# Excerpt provided:

--- BEGIN ---

January 14, 2008
white house dinner
The Guy had his company party on Saturday.
He went to my company party a week before, which was a Friday that happened to land on the day of a freak storm that battered California and took out power up and down the coast. I had originally RSVPed, but had then decided not to go, only to change my mind about an hour before the party.
"And you're coming," I told him, adding considerately, "Unless you don't want to."
As any guy who has ever been in a successful relationship with a woman will tell you, this is code for, 'I want you to come to be my support blanket, and if you do not come I will be understanding, but punish you anyway.'
"Sure," he said. "I'll be right there."
Say what you will about the Guy, he can read the writing on the wall.
The unfortunate result of my last minute decision change was that we were both wearing Silicon Valley chic at a party that had some very nice clothes on display. Jeans and sneakers are all very well in the office out here in geekland, but there is a time and a place for everything. Sadly, as usual, self-consciousness lasted for about two minutes, after which my nebula-sized ego forgot all about it. It did not hurt that, also as usual, everybody was sweet and did not comment on my excessively commonplace fashion sense. In case I haven't mentioned it recently, I really do work with some of the best people in the business.

--- END ---

# Dataset records:
--- BEGIN ---

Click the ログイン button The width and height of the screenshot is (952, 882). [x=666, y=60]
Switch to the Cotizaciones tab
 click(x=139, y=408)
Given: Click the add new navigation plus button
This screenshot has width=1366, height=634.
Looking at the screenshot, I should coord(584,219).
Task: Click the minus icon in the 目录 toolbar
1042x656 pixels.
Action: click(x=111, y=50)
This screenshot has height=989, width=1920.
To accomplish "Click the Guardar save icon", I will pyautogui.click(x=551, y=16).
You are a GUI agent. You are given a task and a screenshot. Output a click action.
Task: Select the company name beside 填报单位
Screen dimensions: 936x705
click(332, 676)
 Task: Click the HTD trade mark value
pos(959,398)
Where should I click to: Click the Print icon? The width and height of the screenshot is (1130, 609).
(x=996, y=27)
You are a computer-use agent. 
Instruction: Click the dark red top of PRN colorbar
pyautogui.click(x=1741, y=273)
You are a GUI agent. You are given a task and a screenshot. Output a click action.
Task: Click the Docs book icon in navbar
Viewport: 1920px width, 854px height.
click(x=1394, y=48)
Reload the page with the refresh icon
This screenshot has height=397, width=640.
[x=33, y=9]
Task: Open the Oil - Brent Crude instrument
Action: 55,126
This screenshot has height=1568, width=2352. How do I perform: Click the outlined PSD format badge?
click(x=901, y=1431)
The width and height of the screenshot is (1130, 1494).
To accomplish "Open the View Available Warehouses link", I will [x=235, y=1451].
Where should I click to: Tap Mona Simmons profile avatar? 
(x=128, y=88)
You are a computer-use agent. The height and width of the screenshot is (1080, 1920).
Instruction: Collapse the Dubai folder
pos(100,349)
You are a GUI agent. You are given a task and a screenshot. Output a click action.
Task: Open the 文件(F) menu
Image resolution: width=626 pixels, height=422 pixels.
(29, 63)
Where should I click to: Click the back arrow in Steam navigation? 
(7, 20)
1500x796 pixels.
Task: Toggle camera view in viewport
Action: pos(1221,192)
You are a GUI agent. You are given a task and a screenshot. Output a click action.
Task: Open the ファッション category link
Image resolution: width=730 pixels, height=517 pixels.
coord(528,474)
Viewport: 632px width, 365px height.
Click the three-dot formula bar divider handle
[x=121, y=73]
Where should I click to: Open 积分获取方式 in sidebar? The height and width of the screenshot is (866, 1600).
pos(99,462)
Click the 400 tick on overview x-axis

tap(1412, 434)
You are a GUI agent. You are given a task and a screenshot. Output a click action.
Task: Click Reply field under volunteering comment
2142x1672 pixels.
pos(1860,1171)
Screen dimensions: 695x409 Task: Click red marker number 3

--- END ---

# Task instructions:
1. In the blog post, what happened in California on the day of the writer's company party?
2. Why, according to the blog post, were the writer and the Guy both in Silicon Valley chic at a party where others wore very nice clothes?
3. Transcribe the blog post between "The unfortunate result" and "in the business.", inclusive.
Answer using only the blog post, not the material.

# Responses by task:
1. A freak storm battered California and took out power up and down the coast.

2. The writer had RSVPed, then decided not to go, and changed their mind only about an hour before the party. That last-minute change left them both in jeans and sneakers.

3.
The unfortunate result of my last minute decision change was that we were both wearing Silicon Valley chic at a party that had some very nice clothes on display. Jeans and sneakers are all very well in the office out here in geekland, but there is a time and a place for everything. Sadly, as usual, self-consciousness lasted for about two minutes, after which my nebula-sized ego forgot all about it. It did not hurt that, also as usual, everybody was sweet and did not comment on my excessively commonplace fashion sense. In case I haven't mentioned it recently, I really do work with some of the best people in the business.